Luis Del Val
Odio, no: aversión y repugnancia
No es que Castilla y León se haya quedado sin gente de izquierdas; es que han votado al PSOE. La debacle electoral de las llamadas izquierdas a la izquierda del partido de Pedro Sánchez pudiera no explicarse tanto por el agotamiento de sus tradicionales mensajes, o de sus no menos tradicionales divisiones, como por la circunstancia de que el PSOE, amortizado ya el felipismo absolutamente, representa hoy los valores y propósitos de la izquierda en muchas de sus diferentes gradaciones.

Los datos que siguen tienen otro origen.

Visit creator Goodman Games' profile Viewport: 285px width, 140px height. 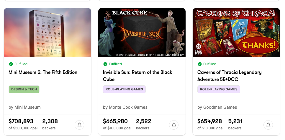pos(217,107)
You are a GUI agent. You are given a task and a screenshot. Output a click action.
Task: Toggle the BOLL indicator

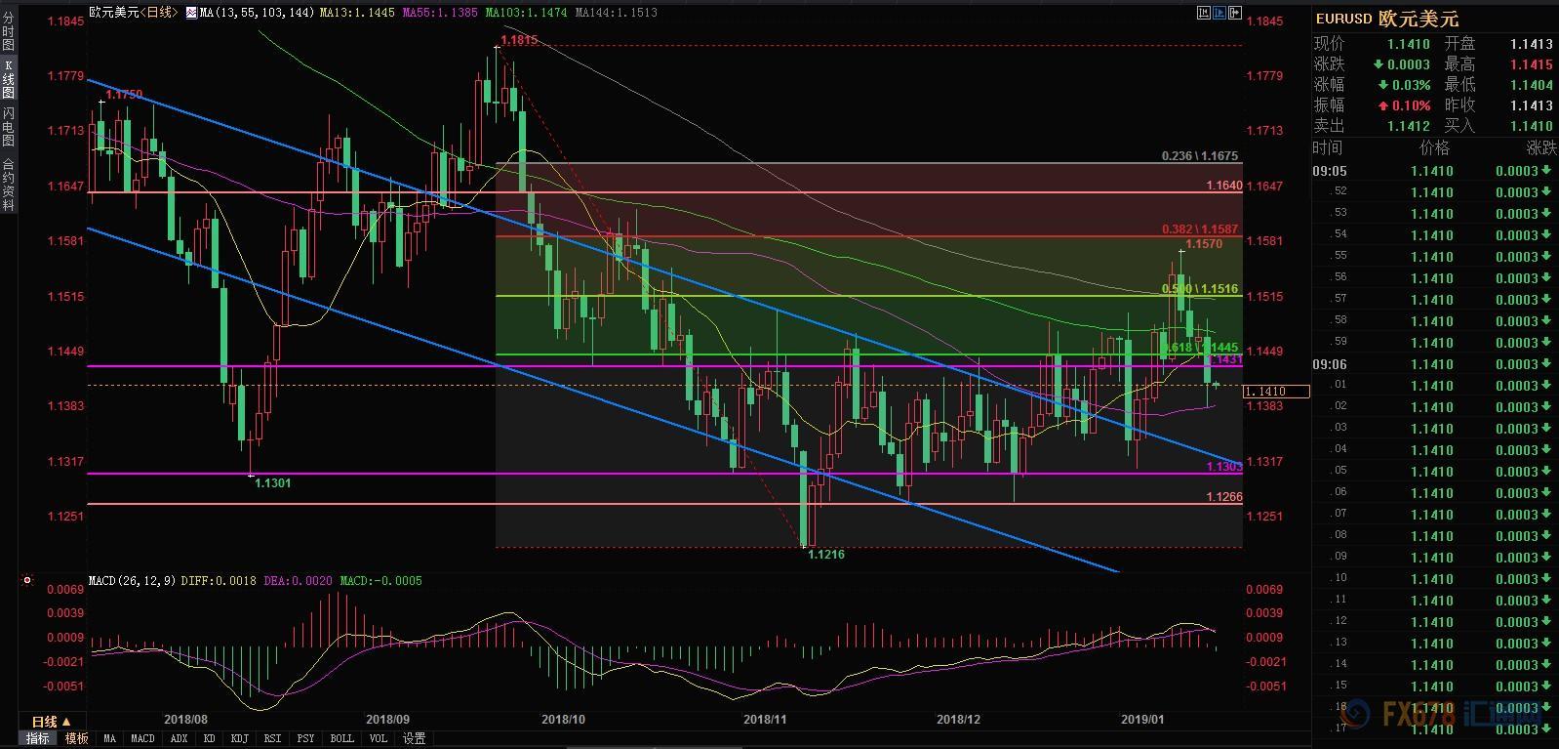tap(341, 738)
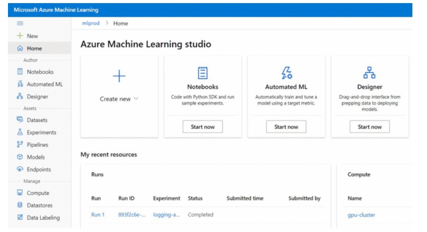Select Data Labeling in the sidebar
427x232 pixels.
[39, 217]
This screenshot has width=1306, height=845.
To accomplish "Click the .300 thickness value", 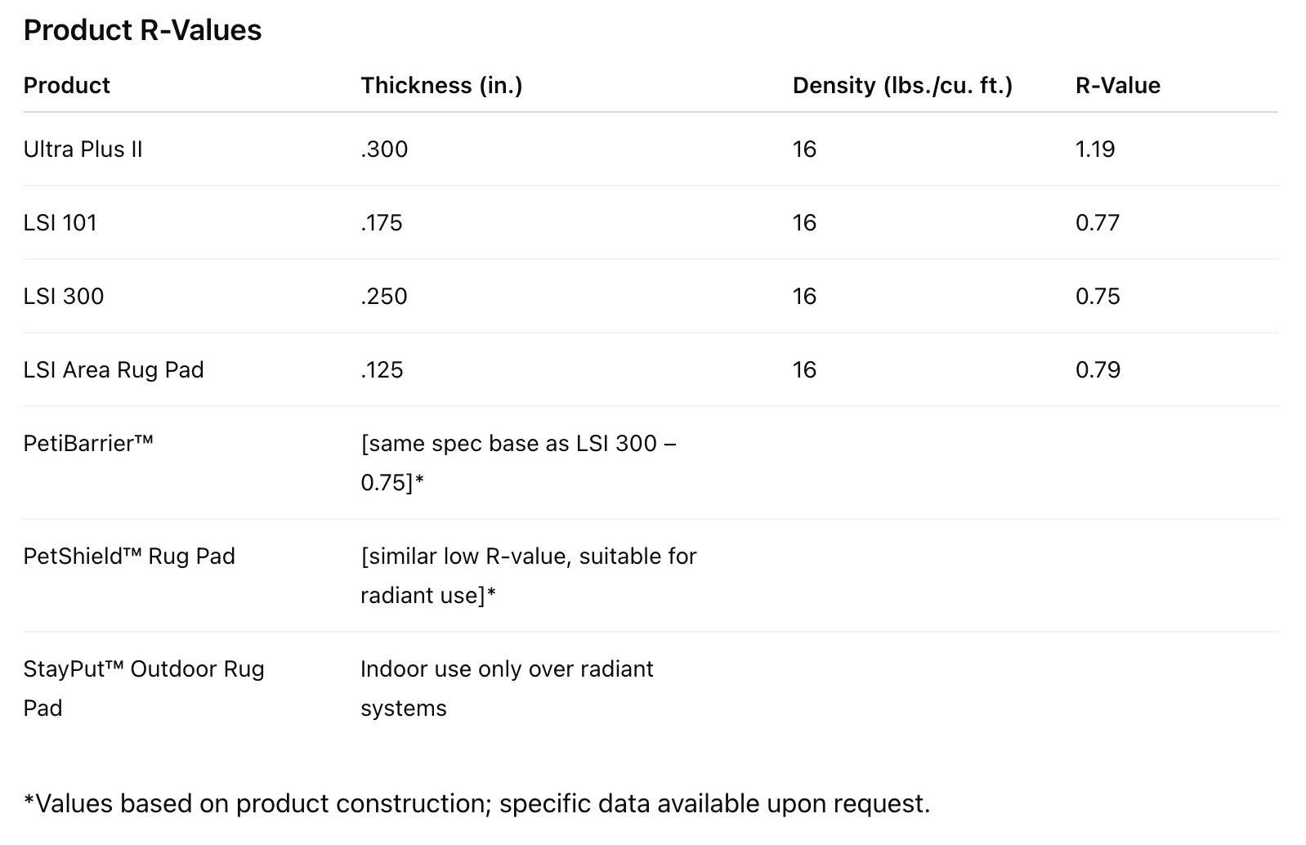I will [384, 149].
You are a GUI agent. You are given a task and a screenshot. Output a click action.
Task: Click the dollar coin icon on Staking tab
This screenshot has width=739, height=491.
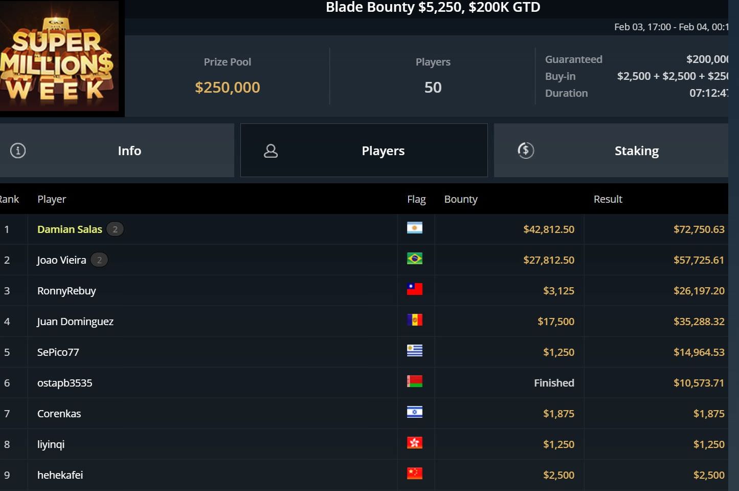pos(526,151)
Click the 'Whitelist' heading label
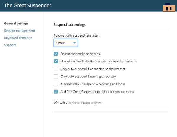Image resolution: width=177 pixels, height=137 pixels. coord(60,103)
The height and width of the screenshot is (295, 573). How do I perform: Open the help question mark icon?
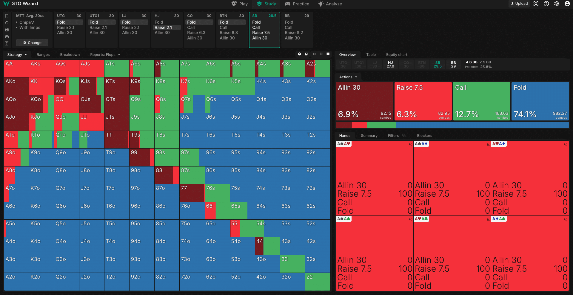[x=546, y=4]
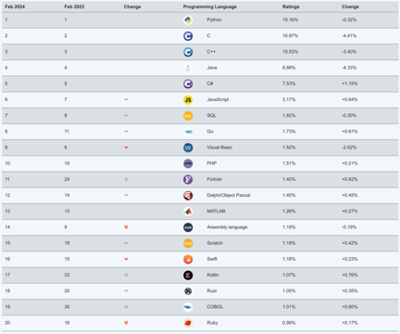
Task: Click the COBOL language name
Action: tap(215, 307)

Se especula con que la recuperación electoral del PSOE, en caída libre hasta los comicios del domingo por los batacazos en Extremadura y Aragón, pudiera deberse en parte a su firme oposición a la enloquecida guerra de Trump y Netanyahu, pero sin excluir la probabilidad de algunos votos ganados por ello, también cabe señalar al PP como beneficiario del mismo "No a la guerra", que es, como se sabe, mayoritario y transversal en la sociedad española. Se tratarían, éstos del PP que le han proporcionado dos escaños extra, de votos robados a Vox, frenado en seco por su rendida adhesión a esa guerra y a los indeseables que la han desencadenado. No es descabellado suponer que entre el electorado potencial de Vox haya personas que por muy reaccionarias que sean no comulguen ni con los genocidios de Netanyahu ni con la barbarie y la indecencia en todas sus formas de Trump, y éstas nunca votarían al PSOE, pero sí al PP.
Al PSOE de Castilla y León le ha votado la gente de izquierda, incluida gran parte de la de la izquierda a la izquierda. Al acierto de centrar su campaña en la despoblación, en los remedios para combartirla, y al de contar con un candidato con bastante más fundamento que los presentados en Aragón y Extremadura, hay que añadir ese de la recuperación de los valores de izquierda que el aparato del partido abandonó en su día. Por lo demás, que un zugarramurdi como Se Acabó la Fiesta haya obtenido el doble de votos que el desnortado Podemos, no hace sino reforzar esa ambición del PSOE de constituirse en la casa común de la izquierda, por mucho que por higiene política ésta deba conservar sus segundas residencias.